(Beginning of Material to process)

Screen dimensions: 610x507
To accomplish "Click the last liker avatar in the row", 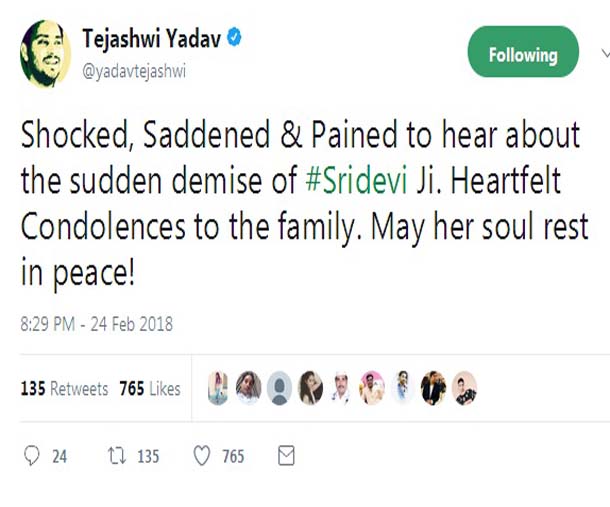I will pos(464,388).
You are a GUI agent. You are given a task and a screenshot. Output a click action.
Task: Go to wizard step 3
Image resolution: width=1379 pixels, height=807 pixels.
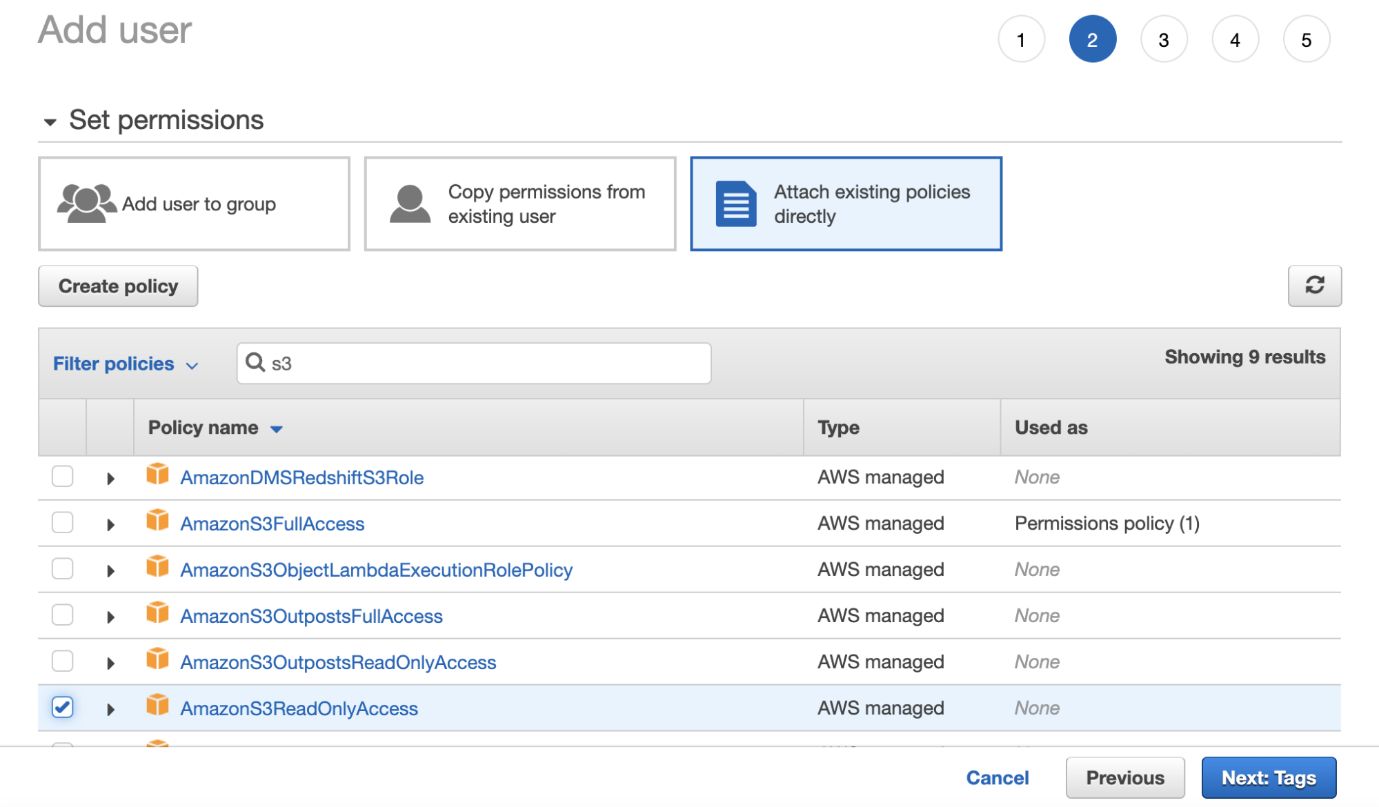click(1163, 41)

(End of Material to process)
(Beginning of Material to process)

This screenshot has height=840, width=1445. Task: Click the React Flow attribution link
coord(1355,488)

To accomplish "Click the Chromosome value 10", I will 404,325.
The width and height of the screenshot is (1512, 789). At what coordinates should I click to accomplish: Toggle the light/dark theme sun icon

(End of Material to process)

Out of the data above, set down the lines from the one with "This screenshot has" to the one with "The width and", both included, exactly as written and with no additions.

This screenshot has height=840, width=1445. Task: Click the React Flow attribution link
coord(1355,488)

To accomplish "Click the Chromosome value 10", I will 404,325.
The width and height of the screenshot is (1512, 789). At what coordinates should I click to accomplish: Toggle the light/dark theme sun icon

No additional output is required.